Problem description: Find the line containing "Open the window panel dropdown in the toolbar", then print it and each following line through the end of the records, exactly and with nothing added; leave out any pictures.

Input for this task:

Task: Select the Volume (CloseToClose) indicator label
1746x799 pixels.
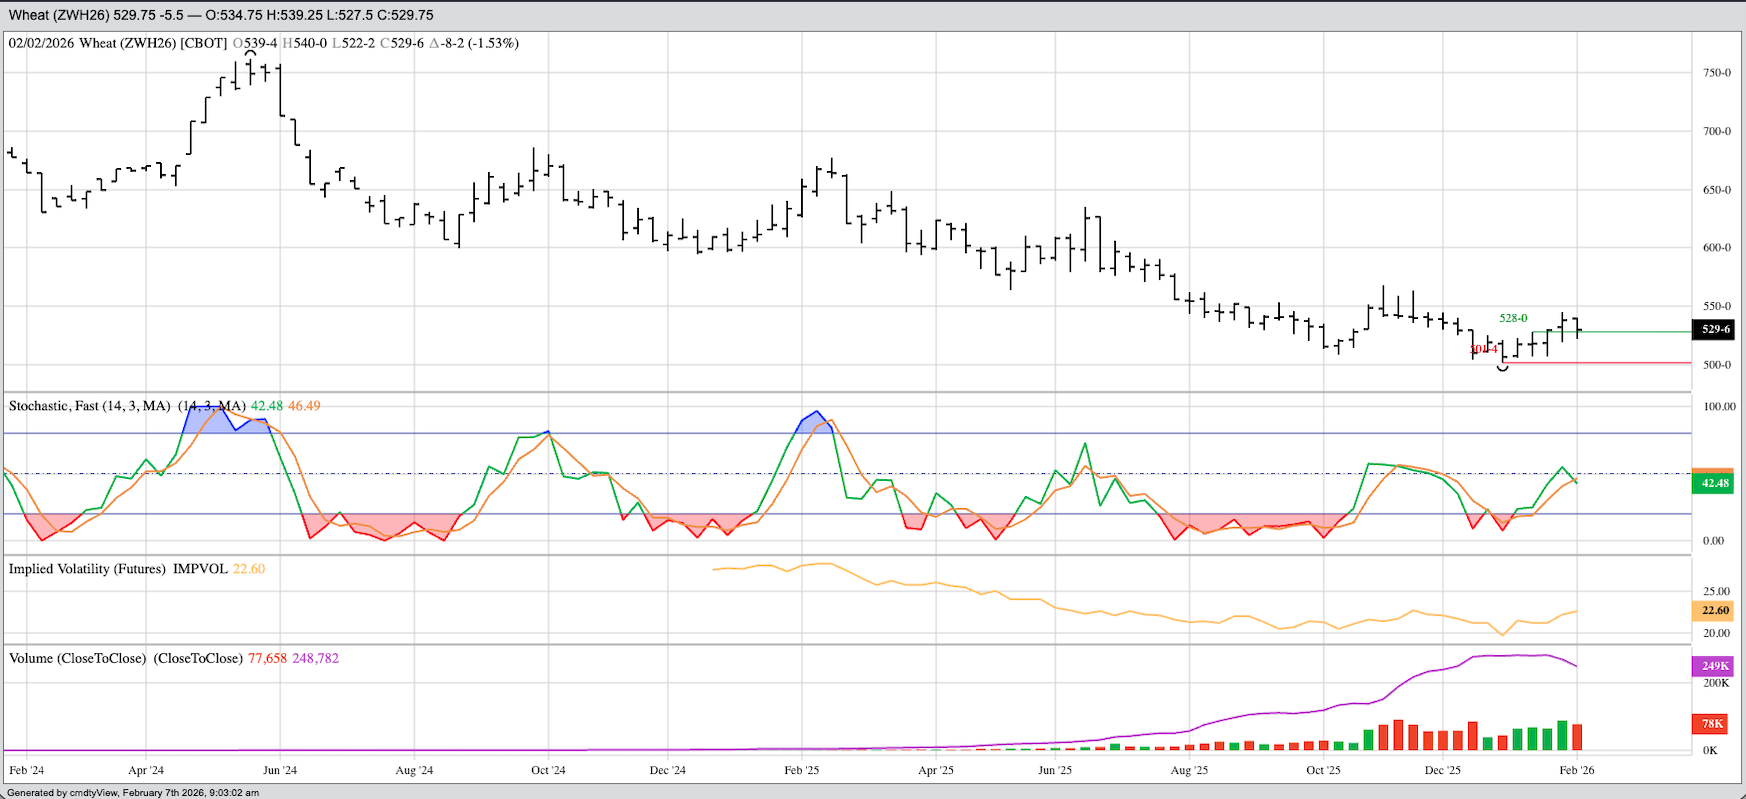Action: 78,658
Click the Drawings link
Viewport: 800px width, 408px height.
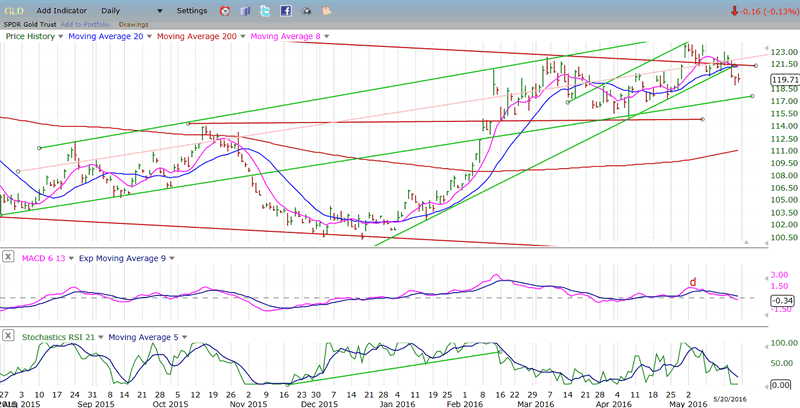132,23
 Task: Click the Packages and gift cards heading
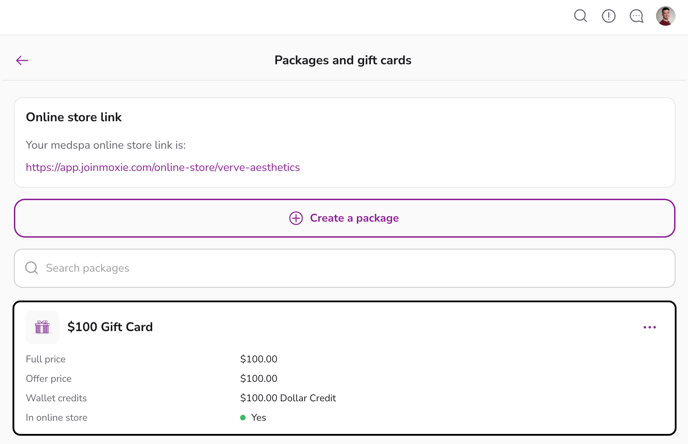(343, 60)
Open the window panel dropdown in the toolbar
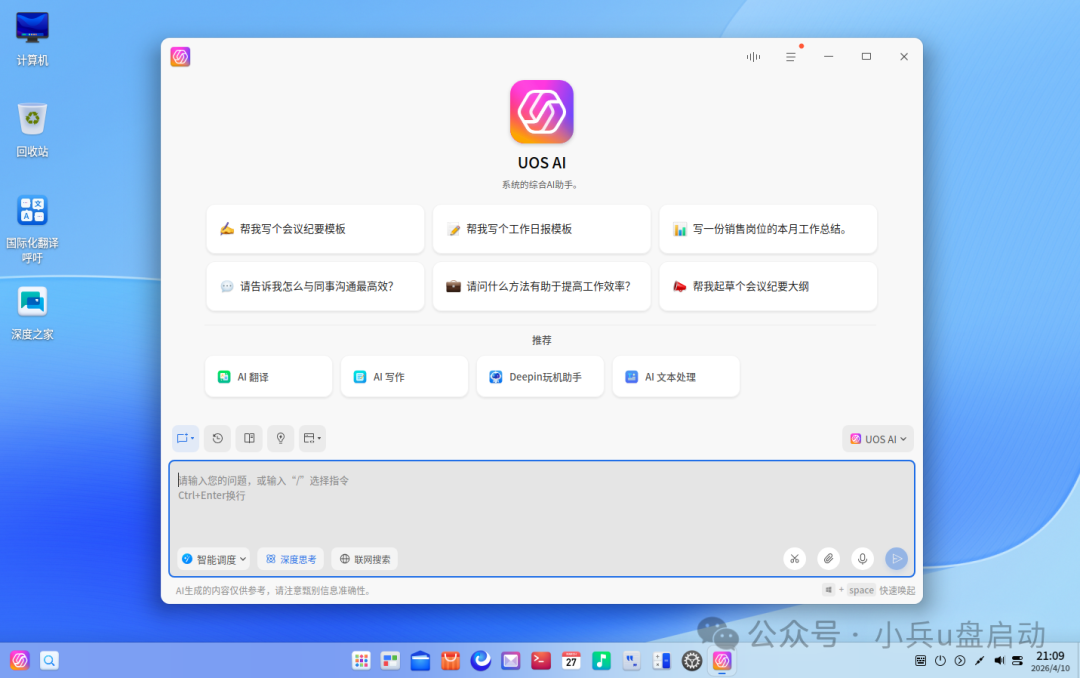 (311, 438)
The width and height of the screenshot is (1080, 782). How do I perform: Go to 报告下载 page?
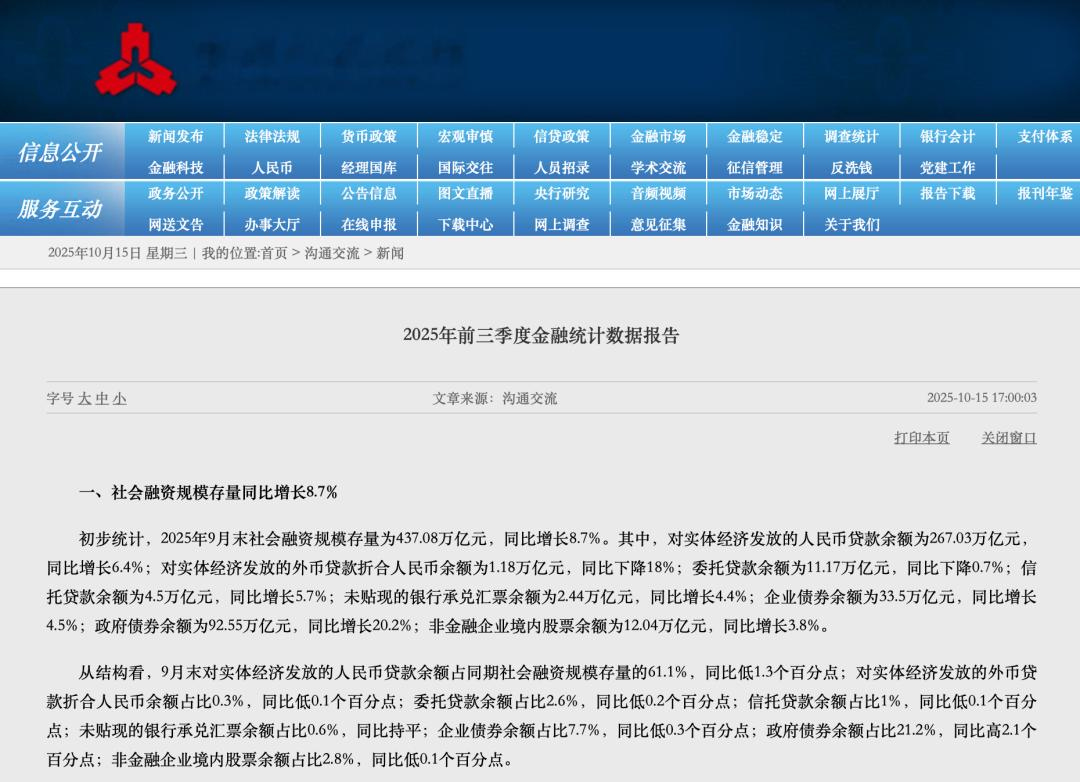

Task result:
Open the window panel dropdown in the toolbar
 (311, 438)
The width and height of the screenshot is (1080, 782). How do I perform: Go to 报告下载 page?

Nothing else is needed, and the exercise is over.